Sony hasn't set a price on the Xperia Ear yet, though the earpiece does come in a range of colors — granite black, white, rose lime and rose gold — that match the look of the upcoming Xperia X smartphones.

Other devices in the Xperia line of smart products are still at the concept stage, but they follow the Xperia Ear's lead in freeing your hands and eyes from interacting with your phone. The Xperia Eye, for example, is a camera you can clip on your shirt. The idea is that instead of viewing events like a child's birthday or holiday get-together through the view finder of your phone's camera, you can live in the moment, while the camera attachment you're wearing handles the task of capturing photos.

The Xperia Eye concept features a 360-degree spherical lens. Sony says it will use both voice and facial detection to take photos.
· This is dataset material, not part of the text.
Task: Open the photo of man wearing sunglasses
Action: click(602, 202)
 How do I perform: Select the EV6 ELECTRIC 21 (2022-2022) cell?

Xperia Projector seems to serve multiple purposes based on a brief demo video prepared by Sony. The device can beam weather information, upcoming appointments and missed calls onto a wall so you can gather all that data without having to consult a smartphone screen. In an intriguing feature, that data may be interactive--Sony's demo video showed a woman tapping on the missed call projection to return the call. Xperia Projector also beams photographs that you'll be able to dismiss and rotate with swipes and other gestures.

Sony touts Xperia Agent as a personalized assistant that can control your home appliances and provide you with other useful information like the weather and appointments. That makes Xperia Agent sound an awful lot like Amazon's Alexa, if Amazon's personal assistant-driven speaker looked more like a dalek with its arms snapped off. Sony says Xperia Agent will have a built-in camera and projector so that, like Xperia Projector, it can beam information onto a nearby wall.

There's no word on how soon these Xperia smart products will follow after the Xperia Ear — or if they'll even ship at all. Sony's Totoki said the rest will come in "the near future."

Even if these exact products don't pan out — and count me in the skeptical camp about the value of a robotic personalized assistant — the fact that Sony's putting resources into this area suggests that new and improved features won't be the only things phone makers are looking to add. They're also trying to come up with ways to let us use the mobile features we already have more efficiently.